The area, known as the Deanery Orchard, sits roughly forty metres south-east of the cathedral, and its peculiarity lies in precisely that distance. One adult burial was found fifteen metres south of the graveyard's present boundary wall, meaning whoever was laid there rested just outside the consecrated ground rather than within it. Two further burials, one of an infant, lay towards the centre of the site. All three were orientated east to west with the heads to the west, following the conventional Christian practice of burying the dead to face the rising sun at resurrection. None of the graves appears to represent an extension of the main graveyard; they are more likely extra-mural interments, a term for burials placed deliberately beyond the formal cemetery boundary, a practice that sometimes reflected social exclusion, the status of unbaptised infants, or simply circumstance. All three were preserved in place rather than removed.

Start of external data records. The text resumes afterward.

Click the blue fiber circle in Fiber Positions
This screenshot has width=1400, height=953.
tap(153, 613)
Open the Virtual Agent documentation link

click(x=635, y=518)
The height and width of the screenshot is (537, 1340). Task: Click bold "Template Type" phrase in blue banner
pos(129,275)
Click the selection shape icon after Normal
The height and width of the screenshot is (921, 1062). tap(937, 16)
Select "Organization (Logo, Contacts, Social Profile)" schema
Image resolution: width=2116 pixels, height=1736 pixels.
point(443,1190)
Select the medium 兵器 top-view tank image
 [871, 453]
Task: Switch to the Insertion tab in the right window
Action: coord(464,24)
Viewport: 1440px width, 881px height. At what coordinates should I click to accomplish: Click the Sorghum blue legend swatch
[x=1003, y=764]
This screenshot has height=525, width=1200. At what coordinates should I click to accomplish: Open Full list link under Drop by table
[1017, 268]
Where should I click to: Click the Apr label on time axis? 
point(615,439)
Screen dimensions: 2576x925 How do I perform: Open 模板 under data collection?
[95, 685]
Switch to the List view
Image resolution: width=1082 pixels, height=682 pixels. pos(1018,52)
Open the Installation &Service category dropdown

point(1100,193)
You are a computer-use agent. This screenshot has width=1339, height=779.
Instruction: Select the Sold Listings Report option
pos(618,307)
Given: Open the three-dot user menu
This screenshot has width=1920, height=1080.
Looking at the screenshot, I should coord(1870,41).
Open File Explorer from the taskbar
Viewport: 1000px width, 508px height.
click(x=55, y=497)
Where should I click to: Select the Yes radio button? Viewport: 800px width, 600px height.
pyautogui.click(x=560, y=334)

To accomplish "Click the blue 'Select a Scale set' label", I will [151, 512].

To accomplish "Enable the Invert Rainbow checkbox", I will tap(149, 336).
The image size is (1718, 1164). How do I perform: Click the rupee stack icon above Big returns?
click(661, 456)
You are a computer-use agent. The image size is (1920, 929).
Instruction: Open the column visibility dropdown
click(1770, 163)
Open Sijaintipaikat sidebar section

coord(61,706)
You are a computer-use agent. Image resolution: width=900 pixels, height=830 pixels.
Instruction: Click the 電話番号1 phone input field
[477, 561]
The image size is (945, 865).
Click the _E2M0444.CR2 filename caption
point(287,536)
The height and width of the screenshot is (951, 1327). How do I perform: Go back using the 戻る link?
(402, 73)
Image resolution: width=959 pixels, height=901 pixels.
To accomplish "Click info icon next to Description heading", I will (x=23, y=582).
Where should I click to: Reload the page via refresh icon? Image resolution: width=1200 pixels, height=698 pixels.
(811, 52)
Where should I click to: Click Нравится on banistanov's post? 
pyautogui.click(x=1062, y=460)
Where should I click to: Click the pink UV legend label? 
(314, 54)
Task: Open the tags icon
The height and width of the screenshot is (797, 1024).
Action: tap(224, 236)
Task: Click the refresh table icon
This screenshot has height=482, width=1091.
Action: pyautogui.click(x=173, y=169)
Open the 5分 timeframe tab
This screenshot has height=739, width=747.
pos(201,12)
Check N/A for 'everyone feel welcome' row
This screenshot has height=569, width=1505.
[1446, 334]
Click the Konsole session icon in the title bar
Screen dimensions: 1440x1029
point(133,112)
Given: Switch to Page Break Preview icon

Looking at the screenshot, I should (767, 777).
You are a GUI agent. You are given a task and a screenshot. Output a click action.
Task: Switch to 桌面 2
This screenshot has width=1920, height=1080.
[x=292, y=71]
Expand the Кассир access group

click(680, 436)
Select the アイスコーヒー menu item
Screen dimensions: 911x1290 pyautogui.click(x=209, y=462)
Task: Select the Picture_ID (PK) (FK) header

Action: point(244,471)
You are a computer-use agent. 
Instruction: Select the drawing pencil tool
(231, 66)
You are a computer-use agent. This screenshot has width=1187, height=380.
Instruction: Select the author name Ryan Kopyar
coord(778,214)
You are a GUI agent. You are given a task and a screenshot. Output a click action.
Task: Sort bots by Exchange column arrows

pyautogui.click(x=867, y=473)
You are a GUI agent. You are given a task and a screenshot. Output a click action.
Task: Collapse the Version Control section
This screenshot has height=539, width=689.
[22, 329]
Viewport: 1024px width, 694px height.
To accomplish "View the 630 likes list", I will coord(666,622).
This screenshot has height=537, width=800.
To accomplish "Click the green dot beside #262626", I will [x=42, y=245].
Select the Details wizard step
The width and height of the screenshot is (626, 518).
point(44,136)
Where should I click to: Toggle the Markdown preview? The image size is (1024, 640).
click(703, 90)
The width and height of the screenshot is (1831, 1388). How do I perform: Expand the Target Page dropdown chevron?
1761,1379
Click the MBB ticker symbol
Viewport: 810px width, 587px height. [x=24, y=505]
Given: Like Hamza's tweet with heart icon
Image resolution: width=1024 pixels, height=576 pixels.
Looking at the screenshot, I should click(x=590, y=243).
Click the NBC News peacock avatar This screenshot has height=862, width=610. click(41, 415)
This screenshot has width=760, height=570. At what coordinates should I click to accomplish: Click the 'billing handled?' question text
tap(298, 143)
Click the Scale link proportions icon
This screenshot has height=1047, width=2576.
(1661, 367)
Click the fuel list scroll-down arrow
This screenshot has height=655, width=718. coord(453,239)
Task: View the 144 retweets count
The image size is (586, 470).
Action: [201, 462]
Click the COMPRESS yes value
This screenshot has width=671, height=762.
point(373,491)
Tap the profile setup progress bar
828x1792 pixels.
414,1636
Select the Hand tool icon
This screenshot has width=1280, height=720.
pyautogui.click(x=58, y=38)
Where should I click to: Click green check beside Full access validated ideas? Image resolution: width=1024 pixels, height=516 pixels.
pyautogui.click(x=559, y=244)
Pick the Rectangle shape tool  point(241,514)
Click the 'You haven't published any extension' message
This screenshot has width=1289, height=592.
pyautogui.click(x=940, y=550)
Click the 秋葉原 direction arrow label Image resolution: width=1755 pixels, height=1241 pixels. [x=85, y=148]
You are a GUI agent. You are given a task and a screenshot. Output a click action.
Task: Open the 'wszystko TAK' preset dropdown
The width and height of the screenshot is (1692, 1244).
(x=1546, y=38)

The Deanery Orchard has a layered history that makes the presence of these burials all the stranger. John Rocque's 1758 map of Kilkenny shows the site looking almost exactly as it does today, though the nineteenth century later divided it into three enclosures with stone fences. Before it served as the orchard for the Deanery, which sat on the opposite side of Coach Road, a road built in 1690, the land formed part of the plot belonging to the precentor's manse house within the Cathedral Close. The precentor was a senior cathedral official responsible for music and liturgy, and his residence would have made this a firmly ecclesiastical precinct. Test-excavations carried out separately by Andrew Gittens in 2002 and Cóilín Ó Drisceoil in 2006 uncovered the burials, along with glazed red earthenware pottery of eighteenth or nineteenth century date found within one of the grave-cuts, and evidence that the graves had been dug into post-medieval cultivation soil, suggesting the ground had been worked for growing before, or alongside, its use for burial.